> TASK BRIEF: Please return every one of the lines below word for word, with no changes.

> DATA SHOWN:
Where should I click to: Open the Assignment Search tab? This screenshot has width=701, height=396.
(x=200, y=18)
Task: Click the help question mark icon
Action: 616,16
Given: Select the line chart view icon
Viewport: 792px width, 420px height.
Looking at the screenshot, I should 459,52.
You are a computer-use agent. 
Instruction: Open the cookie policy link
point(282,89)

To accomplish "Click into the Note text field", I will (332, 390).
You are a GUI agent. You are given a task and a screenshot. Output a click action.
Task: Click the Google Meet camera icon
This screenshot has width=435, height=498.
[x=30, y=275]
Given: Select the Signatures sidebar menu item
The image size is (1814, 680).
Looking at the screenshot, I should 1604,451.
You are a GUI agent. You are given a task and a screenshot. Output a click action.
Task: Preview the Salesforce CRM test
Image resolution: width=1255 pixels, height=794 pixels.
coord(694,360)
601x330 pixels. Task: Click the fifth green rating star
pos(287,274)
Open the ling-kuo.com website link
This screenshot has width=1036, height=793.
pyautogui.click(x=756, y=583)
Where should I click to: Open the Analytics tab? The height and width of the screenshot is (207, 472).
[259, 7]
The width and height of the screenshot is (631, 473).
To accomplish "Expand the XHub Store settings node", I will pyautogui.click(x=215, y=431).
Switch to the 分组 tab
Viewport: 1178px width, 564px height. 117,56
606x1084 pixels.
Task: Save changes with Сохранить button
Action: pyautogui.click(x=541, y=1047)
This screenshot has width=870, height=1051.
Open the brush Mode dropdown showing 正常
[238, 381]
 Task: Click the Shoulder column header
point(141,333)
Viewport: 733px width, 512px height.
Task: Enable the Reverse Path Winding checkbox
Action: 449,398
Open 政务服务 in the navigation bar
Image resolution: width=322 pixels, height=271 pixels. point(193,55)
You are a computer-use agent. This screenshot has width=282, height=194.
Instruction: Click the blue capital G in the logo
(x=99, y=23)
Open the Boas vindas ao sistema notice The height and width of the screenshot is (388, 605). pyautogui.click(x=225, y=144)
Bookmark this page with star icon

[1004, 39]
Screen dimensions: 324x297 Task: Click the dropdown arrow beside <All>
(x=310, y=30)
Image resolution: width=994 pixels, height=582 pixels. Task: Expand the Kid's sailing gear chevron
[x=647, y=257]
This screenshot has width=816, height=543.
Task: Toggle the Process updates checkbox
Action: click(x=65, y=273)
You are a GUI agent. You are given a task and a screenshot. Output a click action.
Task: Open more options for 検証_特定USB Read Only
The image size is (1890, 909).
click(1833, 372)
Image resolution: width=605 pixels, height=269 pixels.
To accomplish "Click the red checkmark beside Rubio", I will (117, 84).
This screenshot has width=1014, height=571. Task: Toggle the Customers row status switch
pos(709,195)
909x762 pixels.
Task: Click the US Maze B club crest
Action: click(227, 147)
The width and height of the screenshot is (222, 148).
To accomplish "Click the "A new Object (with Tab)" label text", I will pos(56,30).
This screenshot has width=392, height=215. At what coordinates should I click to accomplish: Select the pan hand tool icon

> PROBLEM SOLUTION:
Where should I click to: Open the Assignment Search tab? This screenshot has width=701, height=396.
(x=200, y=18)
Task: Click the help question mark icon
Action: 616,16
Given: Select the line chart view icon
Viewport: 792px width, 420px height.
Looking at the screenshot, I should 459,52.
You are a computer-use agent. 
Instruction: Open the cookie policy link
point(282,89)

To accomplish "Click into the Note text field", I will (332, 390).
You are a GUI agent. You are given a task and a screenshot. Output a click action.
Task: Click the Google Meet camera icon
This screenshot has width=435, height=498.
[x=30, y=275]
Given: Select the Signatures sidebar menu item
The image size is (1814, 680).
Looking at the screenshot, I should 1604,451.
You are a GUI agent. You are given a task and a screenshot. Output a click action.
Task: Preview the Salesforce CRM test
Image resolution: width=1255 pixels, height=794 pixels.
coord(694,360)
601x330 pixels. Task: Click the fifth green rating star
pos(287,274)
Open the ling-kuo.com website link
This screenshot has width=1036, height=793.
pyautogui.click(x=756, y=583)
Where should I click to: Open the Analytics tab? The height and width of the screenshot is (207, 472).
[259, 7]
The width and height of the screenshot is (631, 473).
To accomplish "Expand the XHub Store settings node", I will pyautogui.click(x=215, y=431).
Switch to the 分组 tab
Viewport: 1178px width, 564px height. 117,56
606x1084 pixels.
Task: Save changes with Сохранить button
Action: pyautogui.click(x=541, y=1047)
This screenshot has width=870, height=1051.
Open the brush Mode dropdown showing 正常
[238, 381]
 Task: Click the Shoulder column header
point(141,333)
Viewport: 733px width, 512px height.
Task: Enable the Reverse Path Winding checkbox
Action: 449,398
Open 政务服务 in the navigation bar
Image resolution: width=322 pixels, height=271 pixels. point(193,55)
You are a computer-use agent. This screenshot has width=282, height=194.
Instruction: Click the blue capital G in the logo
(x=99, y=23)
Open the Boas vindas ao sistema notice The height and width of the screenshot is (388, 605). pyautogui.click(x=225, y=144)
Bookmark this page with star icon

[1004, 39]
Screen dimensions: 324x297 Task: Click the dropdown arrow beside <All>
(x=310, y=30)
Image resolution: width=994 pixels, height=582 pixels. Task: Expand the Kid's sailing gear chevron
[x=647, y=257]
This screenshot has width=816, height=543.
Task: Toggle the Process updates checkbox
Action: click(x=65, y=273)
You are a GUI agent. You are given a task and a screenshot. Output a click action.
Task: Open more options for 検証_特定USB Read Only
The image size is (1890, 909).
click(1833, 372)
Image resolution: width=605 pixels, height=269 pixels.
To accomplish "Click the red checkmark beside Rubio", I will (117, 84).
This screenshot has width=1014, height=571. Task: Toggle the Customers row status switch
pos(709,195)
909x762 pixels.
Task: Click the US Maze B club crest
Action: click(227, 147)
The width and height of the screenshot is (222, 148).
To accomplish "Click the "A new Object (with Tab)" label text", I will pos(56,30).
This screenshot has width=392, height=215. At what coordinates should I click to accomplish: Select the pan hand tool icon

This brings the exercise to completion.